2001-12-28 - 2:57 a.m.

It's been 2 days since my last entry and that kind of surprises me in a way. The reason it surprises me is that since I started this journal I've been a loyal poster everyday, sometimes twice a day. Well, I have a pretty good reason for not writing sooner. I've been thinking about a few things. Mostly about the past, things that can't be changed and events that did in fact change me.

In Brandon Lee's last interview he quoted from a book. What it said was very intersting. Here it is:

"Because we do not know when we are going to die, we get to think of life as an inexhaustible well and yet everything happens only a certain number of times, and a very small number really.

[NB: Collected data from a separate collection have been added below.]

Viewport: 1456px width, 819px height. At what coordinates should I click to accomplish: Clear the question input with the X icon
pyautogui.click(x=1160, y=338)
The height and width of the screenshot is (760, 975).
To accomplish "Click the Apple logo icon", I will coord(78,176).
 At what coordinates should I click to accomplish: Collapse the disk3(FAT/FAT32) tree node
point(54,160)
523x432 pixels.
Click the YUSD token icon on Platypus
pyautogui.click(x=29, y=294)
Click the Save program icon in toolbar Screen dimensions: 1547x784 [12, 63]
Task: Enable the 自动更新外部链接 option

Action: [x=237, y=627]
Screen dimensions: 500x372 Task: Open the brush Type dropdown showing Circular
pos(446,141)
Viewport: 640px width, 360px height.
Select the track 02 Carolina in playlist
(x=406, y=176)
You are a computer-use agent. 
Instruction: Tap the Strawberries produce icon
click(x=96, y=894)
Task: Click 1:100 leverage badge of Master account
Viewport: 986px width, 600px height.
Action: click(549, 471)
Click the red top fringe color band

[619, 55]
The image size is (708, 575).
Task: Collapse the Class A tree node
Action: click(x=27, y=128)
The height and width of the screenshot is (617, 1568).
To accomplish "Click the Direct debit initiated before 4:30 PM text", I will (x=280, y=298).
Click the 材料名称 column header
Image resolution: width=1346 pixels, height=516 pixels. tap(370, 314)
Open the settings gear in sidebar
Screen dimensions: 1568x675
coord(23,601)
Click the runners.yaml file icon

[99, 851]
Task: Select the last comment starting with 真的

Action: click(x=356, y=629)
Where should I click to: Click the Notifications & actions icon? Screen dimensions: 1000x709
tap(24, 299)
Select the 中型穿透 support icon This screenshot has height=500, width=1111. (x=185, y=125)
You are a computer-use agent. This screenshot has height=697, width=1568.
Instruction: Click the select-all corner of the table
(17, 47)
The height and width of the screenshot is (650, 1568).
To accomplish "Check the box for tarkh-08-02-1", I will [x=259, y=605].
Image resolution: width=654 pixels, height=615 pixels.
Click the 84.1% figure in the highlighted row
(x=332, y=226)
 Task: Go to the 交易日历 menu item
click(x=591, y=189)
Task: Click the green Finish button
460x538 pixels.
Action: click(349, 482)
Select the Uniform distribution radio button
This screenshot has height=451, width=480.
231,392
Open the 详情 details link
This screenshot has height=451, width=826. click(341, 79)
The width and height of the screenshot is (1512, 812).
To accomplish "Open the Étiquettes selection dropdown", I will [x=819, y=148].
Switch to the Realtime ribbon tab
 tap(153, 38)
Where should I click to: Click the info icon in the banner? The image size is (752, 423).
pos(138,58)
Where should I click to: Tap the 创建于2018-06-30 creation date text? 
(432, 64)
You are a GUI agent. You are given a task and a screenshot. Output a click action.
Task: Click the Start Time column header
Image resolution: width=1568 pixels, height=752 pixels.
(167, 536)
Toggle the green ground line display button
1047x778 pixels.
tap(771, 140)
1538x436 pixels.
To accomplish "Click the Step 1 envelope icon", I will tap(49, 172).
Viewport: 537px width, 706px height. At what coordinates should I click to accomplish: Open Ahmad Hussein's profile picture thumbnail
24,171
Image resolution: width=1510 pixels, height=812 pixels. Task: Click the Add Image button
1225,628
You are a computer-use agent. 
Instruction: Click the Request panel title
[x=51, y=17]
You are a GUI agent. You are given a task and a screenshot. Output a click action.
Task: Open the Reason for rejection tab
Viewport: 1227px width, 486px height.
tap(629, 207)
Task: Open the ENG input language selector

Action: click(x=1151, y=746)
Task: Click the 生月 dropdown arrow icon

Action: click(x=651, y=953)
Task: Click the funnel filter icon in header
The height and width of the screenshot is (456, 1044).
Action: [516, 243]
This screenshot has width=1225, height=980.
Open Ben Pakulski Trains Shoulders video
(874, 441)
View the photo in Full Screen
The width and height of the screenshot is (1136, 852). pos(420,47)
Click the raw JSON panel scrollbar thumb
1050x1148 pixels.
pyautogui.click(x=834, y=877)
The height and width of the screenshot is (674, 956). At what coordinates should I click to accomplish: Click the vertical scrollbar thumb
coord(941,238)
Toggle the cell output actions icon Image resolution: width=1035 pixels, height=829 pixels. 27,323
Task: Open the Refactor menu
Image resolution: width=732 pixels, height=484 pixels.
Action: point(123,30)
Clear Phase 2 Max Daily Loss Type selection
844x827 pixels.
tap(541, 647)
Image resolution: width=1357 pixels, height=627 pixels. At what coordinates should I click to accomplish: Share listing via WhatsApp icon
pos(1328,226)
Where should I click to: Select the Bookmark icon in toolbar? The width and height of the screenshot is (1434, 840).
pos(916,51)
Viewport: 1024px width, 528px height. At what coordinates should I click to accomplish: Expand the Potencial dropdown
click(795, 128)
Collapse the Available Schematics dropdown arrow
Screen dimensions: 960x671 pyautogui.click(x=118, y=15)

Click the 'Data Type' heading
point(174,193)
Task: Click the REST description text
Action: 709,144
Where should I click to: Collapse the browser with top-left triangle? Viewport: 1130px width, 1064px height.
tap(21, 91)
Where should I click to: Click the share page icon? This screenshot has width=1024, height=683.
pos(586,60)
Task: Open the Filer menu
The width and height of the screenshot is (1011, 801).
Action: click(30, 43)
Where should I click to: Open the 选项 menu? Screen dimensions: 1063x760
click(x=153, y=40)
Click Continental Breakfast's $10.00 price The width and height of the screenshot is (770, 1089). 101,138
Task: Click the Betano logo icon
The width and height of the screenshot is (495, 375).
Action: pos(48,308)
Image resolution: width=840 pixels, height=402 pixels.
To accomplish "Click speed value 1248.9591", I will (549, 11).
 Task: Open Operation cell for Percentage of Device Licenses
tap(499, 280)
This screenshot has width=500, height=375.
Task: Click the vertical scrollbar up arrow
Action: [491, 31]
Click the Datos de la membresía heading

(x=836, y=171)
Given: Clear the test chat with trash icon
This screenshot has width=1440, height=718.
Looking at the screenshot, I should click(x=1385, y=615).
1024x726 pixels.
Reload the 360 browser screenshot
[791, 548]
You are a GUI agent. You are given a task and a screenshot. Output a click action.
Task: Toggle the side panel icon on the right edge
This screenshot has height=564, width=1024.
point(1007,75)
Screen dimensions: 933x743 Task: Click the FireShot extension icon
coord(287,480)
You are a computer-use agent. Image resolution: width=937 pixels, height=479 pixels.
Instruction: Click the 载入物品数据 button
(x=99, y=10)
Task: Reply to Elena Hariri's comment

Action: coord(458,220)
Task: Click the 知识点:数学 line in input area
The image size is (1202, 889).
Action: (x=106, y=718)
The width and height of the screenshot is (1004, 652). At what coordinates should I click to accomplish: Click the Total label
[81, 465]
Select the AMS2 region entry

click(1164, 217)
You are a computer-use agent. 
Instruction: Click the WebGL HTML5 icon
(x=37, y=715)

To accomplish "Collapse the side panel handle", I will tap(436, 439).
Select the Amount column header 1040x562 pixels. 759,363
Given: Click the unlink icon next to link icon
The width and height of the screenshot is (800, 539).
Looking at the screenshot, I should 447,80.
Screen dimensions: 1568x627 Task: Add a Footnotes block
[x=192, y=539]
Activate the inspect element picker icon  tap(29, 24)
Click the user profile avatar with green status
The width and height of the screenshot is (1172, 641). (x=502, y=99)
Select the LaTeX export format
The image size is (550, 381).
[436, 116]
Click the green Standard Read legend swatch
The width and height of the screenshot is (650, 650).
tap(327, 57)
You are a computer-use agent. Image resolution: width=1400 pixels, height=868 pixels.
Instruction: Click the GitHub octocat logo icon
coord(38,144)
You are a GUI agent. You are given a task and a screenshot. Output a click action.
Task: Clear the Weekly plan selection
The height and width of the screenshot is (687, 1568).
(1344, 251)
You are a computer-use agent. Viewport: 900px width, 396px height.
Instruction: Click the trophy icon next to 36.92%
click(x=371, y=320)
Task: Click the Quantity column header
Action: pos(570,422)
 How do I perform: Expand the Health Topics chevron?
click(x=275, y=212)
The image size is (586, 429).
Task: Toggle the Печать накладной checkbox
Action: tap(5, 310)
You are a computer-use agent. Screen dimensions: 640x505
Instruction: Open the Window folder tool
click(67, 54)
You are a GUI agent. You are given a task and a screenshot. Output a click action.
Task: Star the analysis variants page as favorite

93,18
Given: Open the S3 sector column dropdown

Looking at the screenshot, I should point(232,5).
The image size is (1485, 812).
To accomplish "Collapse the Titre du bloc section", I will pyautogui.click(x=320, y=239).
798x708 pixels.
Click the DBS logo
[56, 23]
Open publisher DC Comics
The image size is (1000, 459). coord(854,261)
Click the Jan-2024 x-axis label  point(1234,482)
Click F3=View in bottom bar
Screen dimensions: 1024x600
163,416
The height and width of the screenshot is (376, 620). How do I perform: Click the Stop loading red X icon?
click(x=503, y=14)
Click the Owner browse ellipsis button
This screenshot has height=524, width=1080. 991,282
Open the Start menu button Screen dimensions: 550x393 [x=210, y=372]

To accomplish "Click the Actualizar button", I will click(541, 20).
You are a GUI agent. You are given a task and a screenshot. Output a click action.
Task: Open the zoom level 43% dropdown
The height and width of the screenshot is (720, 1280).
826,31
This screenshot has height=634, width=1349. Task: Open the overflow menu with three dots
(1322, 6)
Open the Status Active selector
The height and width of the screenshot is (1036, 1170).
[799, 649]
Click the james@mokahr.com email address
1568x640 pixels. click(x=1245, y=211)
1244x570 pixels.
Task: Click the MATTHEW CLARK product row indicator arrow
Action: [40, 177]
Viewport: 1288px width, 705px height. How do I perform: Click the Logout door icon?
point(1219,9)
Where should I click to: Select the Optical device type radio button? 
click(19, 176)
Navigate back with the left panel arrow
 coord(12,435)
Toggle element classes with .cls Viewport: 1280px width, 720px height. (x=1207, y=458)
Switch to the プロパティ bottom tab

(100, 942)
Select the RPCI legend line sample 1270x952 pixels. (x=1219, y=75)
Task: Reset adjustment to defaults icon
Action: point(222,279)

How many times will you remember a certain afternoon of your childhood? An afternoon that is so deeply a part of your being that you cannot conceive of your life without it? Perhaps 4 .... 5 times more. Perhaps not even that. How many times will you watch the full moon rise ...... Perhaps twenty and yet it all seems limitless."

Each time I hear that quote and/or read it I realize just how true it is. So many events in our life make the person we become. If you take away any of them, even just one of them, then you are changing who you are. The way my husband and I met for example. So many things could have went a different way, and if any of them had, me and him would not have met. Another example is how 9 years ago today (December 27) a snow/ice storm, curvy mountain roads and nearly wrecking several times has now scarred me when it comes to driving in bad weather.

Some people think that the big events are the only things that can really change you and you can tell the difference. I disagree. Consider this. People who get into car accidents and are able to walk away from them because they wore their seatbelt. That one decision that took 2 seconds to think about and another 2 seconds to execute saved a life. Granted, some decisions don't change your life that much but others can have big impacts on your life.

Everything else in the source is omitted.